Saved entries
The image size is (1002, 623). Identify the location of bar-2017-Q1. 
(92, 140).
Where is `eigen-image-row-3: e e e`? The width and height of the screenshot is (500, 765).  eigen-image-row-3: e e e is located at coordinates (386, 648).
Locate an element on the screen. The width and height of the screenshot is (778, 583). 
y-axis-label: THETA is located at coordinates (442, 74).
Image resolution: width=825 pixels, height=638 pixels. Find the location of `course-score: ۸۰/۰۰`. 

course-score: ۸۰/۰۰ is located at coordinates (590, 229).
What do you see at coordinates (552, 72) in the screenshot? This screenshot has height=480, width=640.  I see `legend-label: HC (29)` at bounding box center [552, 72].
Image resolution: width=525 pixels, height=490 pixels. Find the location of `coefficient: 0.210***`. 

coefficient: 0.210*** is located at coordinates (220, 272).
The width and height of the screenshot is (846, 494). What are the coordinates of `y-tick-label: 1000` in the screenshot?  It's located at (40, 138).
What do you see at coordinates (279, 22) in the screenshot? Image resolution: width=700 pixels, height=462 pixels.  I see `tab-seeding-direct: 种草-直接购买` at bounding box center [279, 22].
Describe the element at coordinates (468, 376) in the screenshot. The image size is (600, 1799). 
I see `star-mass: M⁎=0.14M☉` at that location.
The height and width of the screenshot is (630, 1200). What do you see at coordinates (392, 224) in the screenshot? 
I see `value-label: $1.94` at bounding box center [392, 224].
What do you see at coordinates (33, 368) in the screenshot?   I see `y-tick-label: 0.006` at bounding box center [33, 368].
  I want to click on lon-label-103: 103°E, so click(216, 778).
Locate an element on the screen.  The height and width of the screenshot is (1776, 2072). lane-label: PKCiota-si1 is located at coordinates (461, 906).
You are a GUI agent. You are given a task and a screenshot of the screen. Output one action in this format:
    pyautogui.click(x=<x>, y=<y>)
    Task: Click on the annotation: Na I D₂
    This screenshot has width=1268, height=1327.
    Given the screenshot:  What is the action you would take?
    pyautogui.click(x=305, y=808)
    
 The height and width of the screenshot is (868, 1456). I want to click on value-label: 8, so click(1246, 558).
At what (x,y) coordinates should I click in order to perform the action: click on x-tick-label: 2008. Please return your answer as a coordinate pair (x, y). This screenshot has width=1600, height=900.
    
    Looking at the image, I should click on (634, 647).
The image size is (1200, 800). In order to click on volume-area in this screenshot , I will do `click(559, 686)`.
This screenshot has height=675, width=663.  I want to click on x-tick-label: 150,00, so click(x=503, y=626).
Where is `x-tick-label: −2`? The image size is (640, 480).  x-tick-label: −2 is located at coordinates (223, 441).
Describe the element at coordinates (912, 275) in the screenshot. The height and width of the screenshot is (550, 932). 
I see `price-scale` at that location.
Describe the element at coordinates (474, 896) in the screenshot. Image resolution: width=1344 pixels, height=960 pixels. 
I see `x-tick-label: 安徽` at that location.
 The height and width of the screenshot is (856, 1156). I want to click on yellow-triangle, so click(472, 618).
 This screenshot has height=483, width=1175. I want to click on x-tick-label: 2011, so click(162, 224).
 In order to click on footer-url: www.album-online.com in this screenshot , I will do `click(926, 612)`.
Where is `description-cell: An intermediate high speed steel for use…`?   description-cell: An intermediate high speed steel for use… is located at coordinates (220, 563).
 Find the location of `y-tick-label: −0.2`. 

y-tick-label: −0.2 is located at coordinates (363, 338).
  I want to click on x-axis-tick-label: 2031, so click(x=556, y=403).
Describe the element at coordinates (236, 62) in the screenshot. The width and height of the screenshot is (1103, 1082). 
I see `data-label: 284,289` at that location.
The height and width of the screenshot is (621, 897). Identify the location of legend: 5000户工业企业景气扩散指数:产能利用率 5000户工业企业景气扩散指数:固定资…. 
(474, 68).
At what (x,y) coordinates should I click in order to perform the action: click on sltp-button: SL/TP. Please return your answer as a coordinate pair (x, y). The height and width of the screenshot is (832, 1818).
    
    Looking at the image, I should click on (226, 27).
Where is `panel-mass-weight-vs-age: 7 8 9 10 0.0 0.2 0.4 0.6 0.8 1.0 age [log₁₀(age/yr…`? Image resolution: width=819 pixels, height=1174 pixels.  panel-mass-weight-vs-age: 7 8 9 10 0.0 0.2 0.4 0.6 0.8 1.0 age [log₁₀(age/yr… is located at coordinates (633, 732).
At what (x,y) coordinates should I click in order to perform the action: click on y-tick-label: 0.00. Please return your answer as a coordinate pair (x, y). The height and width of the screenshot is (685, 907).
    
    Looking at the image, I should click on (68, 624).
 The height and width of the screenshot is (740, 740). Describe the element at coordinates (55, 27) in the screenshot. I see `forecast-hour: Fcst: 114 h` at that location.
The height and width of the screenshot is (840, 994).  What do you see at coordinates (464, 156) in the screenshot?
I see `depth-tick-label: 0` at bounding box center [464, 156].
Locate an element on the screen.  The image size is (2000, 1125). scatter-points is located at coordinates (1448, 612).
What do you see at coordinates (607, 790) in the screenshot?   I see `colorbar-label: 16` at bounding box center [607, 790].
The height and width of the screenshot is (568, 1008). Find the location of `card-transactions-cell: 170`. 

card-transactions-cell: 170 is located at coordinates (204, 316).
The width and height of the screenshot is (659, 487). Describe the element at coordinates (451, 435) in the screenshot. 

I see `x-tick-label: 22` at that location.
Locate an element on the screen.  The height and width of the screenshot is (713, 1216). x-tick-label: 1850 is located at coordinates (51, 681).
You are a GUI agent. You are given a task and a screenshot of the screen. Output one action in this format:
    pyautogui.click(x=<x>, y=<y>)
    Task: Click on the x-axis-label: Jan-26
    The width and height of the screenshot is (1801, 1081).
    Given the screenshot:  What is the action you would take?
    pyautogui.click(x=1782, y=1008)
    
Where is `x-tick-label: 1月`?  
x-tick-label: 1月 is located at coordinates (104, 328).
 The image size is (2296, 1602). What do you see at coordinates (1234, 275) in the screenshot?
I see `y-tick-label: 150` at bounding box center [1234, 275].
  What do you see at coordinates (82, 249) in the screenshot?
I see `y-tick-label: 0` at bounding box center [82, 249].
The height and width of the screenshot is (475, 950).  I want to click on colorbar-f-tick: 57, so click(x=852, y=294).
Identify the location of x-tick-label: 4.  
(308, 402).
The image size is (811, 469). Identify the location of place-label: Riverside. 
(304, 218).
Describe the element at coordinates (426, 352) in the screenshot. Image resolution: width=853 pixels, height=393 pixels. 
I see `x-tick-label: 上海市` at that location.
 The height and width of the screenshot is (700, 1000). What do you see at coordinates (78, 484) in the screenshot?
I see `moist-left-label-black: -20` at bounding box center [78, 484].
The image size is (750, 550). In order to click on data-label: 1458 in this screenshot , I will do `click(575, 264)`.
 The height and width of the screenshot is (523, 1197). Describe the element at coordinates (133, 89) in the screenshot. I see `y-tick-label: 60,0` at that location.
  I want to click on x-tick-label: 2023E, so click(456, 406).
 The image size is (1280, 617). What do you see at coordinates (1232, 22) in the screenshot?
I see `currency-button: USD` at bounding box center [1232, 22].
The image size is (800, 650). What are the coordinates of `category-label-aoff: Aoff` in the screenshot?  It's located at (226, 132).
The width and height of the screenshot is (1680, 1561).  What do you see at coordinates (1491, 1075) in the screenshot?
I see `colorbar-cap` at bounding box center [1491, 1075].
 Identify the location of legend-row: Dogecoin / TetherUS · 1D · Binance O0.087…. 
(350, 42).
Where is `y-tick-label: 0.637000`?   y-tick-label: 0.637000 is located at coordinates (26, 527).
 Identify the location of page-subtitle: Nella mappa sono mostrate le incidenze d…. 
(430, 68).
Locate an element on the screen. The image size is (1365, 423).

__WHAT THE EXERCISE ASKS__. Rewrite the saved entries above as a Markdown table with the columns Row and Line, numbering each non-blank line in order and leaving out blank lines.

__OUTPUT OF THE TASK__.
| Row | Line |
|---|---|
| 1 | The image size is (1002, 623). Identify the location of bar-2017-Q1.  |
| 2 | (92, 140). |
| 3 | Where is `eigen-image-row-3: e e e`? The width and height of the screenshot is (500, 765).  eigen-image-row-3: e e e is located at coordinates (386, 648). |
| 4 | Locate an element on the screen. The width and height of the screenshot is (778, 583).  |
| 5 | y-axis-label: THETA is located at coordinates (442, 74). |
| 6 | Image resolution: width=825 pixels, height=638 pixels. Find the location of `course-score: ۸۰/۰۰`.  |
| 7 | course-score: ۸۰/۰۰ is located at coordinates (590, 229). |
| 8 | What do you see at coordinates (552, 72) in the screenshot? This screenshot has height=480, width=640.  I see `legend-label: HC (29)` at bounding box center [552, 72]. |
| 9 | Image resolution: width=525 pixels, height=490 pixels. Find the location of `coefficient: 0.210***`.  |
| 10 | coefficient: 0.210*** is located at coordinates (220, 272). |
| 11 | The width and height of the screenshot is (846, 494). What are the coordinates of `y-tick-label: 1000` in the screenshot?  It's located at (40, 138). |
| 12 | What do you see at coordinates (279, 22) in the screenshot? Image resolution: width=700 pixels, height=462 pixels.  I see `tab-seeding-direct: 种草-直接购买` at bounding box center [279, 22]. |
| 13 | Describe the element at coordinates (468, 376) in the screenshot. The image size is (600, 1799).  |
| 14 | I see `star-mass: M⁎=0.14M☉` at that location. |
| 15 | The height and width of the screenshot is (630, 1200). What do you see at coordinates (392, 224) in the screenshot?  |
| 16 | I see `value-label: $1.94` at bounding box center [392, 224]. |
| 17 | What do you see at coordinates (33, 368) in the screenshot?   I see `y-tick-label: 0.006` at bounding box center [33, 368]. |
| 18 |   I want to click on lon-label-103: 103°E, so click(216, 778). |
| 19 | Locate an element on the screen.  The height and width of the screenshot is (1776, 2072). lane-label: PKCiota-si1 is located at coordinates (461, 906). |
| 20 | You are a GUI agent. You are given a task and a screenshot of the screen. Output one action in this format: |
| 21 |     pyautogui.click(x=<x>, y=<y>) |
| 22 |     Task: Click on the annotation: Na I D₂ |
| 23 |     This screenshot has width=1268, height=1327. |
| 24 |     Given the screenshot:  What is the action you would take? |
| 25 |     pyautogui.click(x=305, y=808) |
| 26 |  The height and width of the screenshot is (868, 1456). I want to click on value-label: 8, so click(1246, 558). |
| 27 | At what (x,y) coordinates should I click in order to perform the action: click on x-tick-label: 2008. Please return your answer as a coordinate pair (x, y). This screenshot has width=1600, height=900. |
| 28 |     Looking at the image, I should click on (634, 647). |
| 29 | The image size is (1200, 800). In order to click on volume-area in this screenshot , I will do `click(559, 686)`. |
| 30 | This screenshot has height=675, width=663.  I want to click on x-tick-label: 150,00, so click(x=503, y=626). |
| 31 | Where is `x-tick-label: −2`? The image size is (640, 480).  x-tick-label: −2 is located at coordinates (223, 441). |
| 32 | Describe the element at coordinates (912, 275) in the screenshot. The height and width of the screenshot is (550, 932).  |
| 33 | I see `price-scale` at that location. |
| 34 | Describe the element at coordinates (474, 896) in the screenshot. Image resolution: width=1344 pixels, height=960 pixels.  |
| 35 | I see `x-tick-label: 安徽` at that location. |
| 36 |  The height and width of the screenshot is (856, 1156). I want to click on yellow-triangle, so click(472, 618). |
| 37 |  This screenshot has height=483, width=1175. I want to click on x-tick-label: 2011, so click(162, 224). |
| 38 |  In order to click on footer-url: www.album-online.com in this screenshot , I will do `click(926, 612)`. |
| 39 | Where is `description-cell: An intermediate high speed steel for use…`?   description-cell: An intermediate high speed steel for use… is located at coordinates (220, 563). |
| 40 |  Find the location of `y-tick-label: −0.2`.  |
| 41 | y-tick-label: −0.2 is located at coordinates (363, 338). |
| 42 |   I want to click on x-axis-tick-label: 2031, so click(x=556, y=403). |
| 43 | Describe the element at coordinates (236, 62) in the screenshot. The width and height of the screenshot is (1103, 1082).  |
| 44 | I see `data-label: 284,289` at that location. |
| 45 | The height and width of the screenshot is (621, 897). Identify the location of legend: 5000户工业企业景气扩散指数:产能利用率 5000户工业企业景气扩散指数:固定资….  |
| 46 | (474, 68). |
| 47 | At what (x,y) coordinates should I click in order to perform the action: click on sltp-button: SL/TP. Please return your answer as a coordinate pair (x, y). The height and width of the screenshot is (832, 1818). |
| 48 |     Looking at the image, I should click on (226, 27). |
| 49 | Where is `panel-mass-weight-vs-age: 7 8 9 10 0.0 0.2 0.4 0.6 0.8 1.0 age [log₁₀(age/yr…`? Image resolution: width=819 pixels, height=1174 pixels.  panel-mass-weight-vs-age: 7 8 9 10 0.0 0.2 0.4 0.6 0.8 1.0 age [log₁₀(age/yr… is located at coordinates (633, 732). |
| 50 | At what (x,y) coordinates should I click in order to perform the action: click on y-tick-label: 0.00. Please return your answer as a coordinate pair (x, y). The height and width of the screenshot is (685, 907). |
| 51 |     Looking at the image, I should click on (68, 624). |
| 52 |  The height and width of the screenshot is (740, 740). Describe the element at coordinates (55, 27) in the screenshot. I see `forecast-hour: Fcst: 114 h` at that location. |
| 53 | The height and width of the screenshot is (840, 994).  What do you see at coordinates (464, 156) in the screenshot? |
| 54 | I see `depth-tick-label: 0` at bounding box center [464, 156]. |
| 55 | Locate an element on the screen.  The image size is (2000, 1125). scatter-points is located at coordinates (1448, 612). |
| 56 | What do you see at coordinates (607, 790) in the screenshot?   I see `colorbar-label: 16` at bounding box center [607, 790]. |
| 57 | The height and width of the screenshot is (568, 1008). Find the location of `card-transactions-cell: 170`.  |
| 58 | card-transactions-cell: 170 is located at coordinates (204, 316). |
| 59 | The width and height of the screenshot is (659, 487). Describe the element at coordinates (451, 435) in the screenshot.  |
| 60 | I see `x-tick-label: 22` at that location. |
| 61 | Locate an element on the screen.  The height and width of the screenshot is (713, 1216). x-tick-label: 1850 is located at coordinates (51, 681). |
| 62 | You are a GUI agent. You are given a task and a screenshot of the screen. Output one action in this format: |
| 63 |     pyautogui.click(x=<x>, y=<y>) |
| 64 |     Task: Click on the x-axis-label: Jan-26 |
| 65 |     The width and height of the screenshot is (1801, 1081). |
| 66 |     Given the screenshot:  What is the action you would take? |
| 67 |     pyautogui.click(x=1782, y=1008) |
| 68 | Where is `x-tick-label: 1月`?   |
| 69 | x-tick-label: 1月 is located at coordinates (104, 328). |
| 70 |  The image size is (2296, 1602). What do you see at coordinates (1234, 275) in the screenshot? |
| 71 | I see `y-tick-label: 150` at bounding box center [1234, 275]. |
| 72 |   What do you see at coordinates (82, 249) in the screenshot? |
| 73 | I see `y-tick-label: 0` at bounding box center [82, 249]. |
| 74 | The height and width of the screenshot is (475, 950).  I want to click on colorbar-f-tick: 57, so click(x=852, y=294). |
| 75 | Identify the location of x-tick-label: 4.   |
| 76 | (308, 402). |
| 77 | The image size is (811, 469). Identify the location of place-label: Riverside.  |
| 78 | (304, 218). |
| 79 | Describe the element at coordinates (426, 352) in the screenshot. Image resolution: width=853 pixels, height=393 pixels.  |
| 80 | I see `x-tick-label: 上海市` at that location. |
| 81 |  The height and width of the screenshot is (700, 1000). What do you see at coordinates (78, 484) in the screenshot? |
| 82 | I see `moist-left-label-black: -20` at bounding box center [78, 484]. |
| 83 | The image size is (750, 550). In order to click on data-label: 1458 in this screenshot , I will do `click(575, 264)`. |
| 84 |  The height and width of the screenshot is (523, 1197). Describe the element at coordinates (133, 89) in the screenshot. I see `y-tick-label: 60,0` at that location. |
| 85 |   I want to click on x-tick-label: 2023E, so click(456, 406). |
| 86 |  The image size is (1280, 617). What do you see at coordinates (1232, 22) in the screenshot? |
| 87 | I see `currency-button: USD` at bounding box center [1232, 22]. |
| 88 | The image size is (800, 650). What are the coordinates of `category-label-aoff: Aoff` in the screenshot?  It's located at (226, 132). |
| 89 | The width and height of the screenshot is (1680, 1561).  What do you see at coordinates (1491, 1075) in the screenshot? |
| 90 | I see `colorbar-cap` at bounding box center [1491, 1075]. |
| 91 |  Identify the location of legend-row: Dogecoin / TetherUS · 1D · Binance O0.087….  |
| 92 | (350, 42). |
| 93 | Where is `y-tick-label: 0.637000`?   y-tick-label: 0.637000 is located at coordinates (26, 527). |
| 94 |  Identify the location of page-subtitle: Nella mappa sono mostrate le incidenze d….  |
| 95 | (430, 68). |
| 96 | Locate an element on the screen. The image size is (1365, 423). |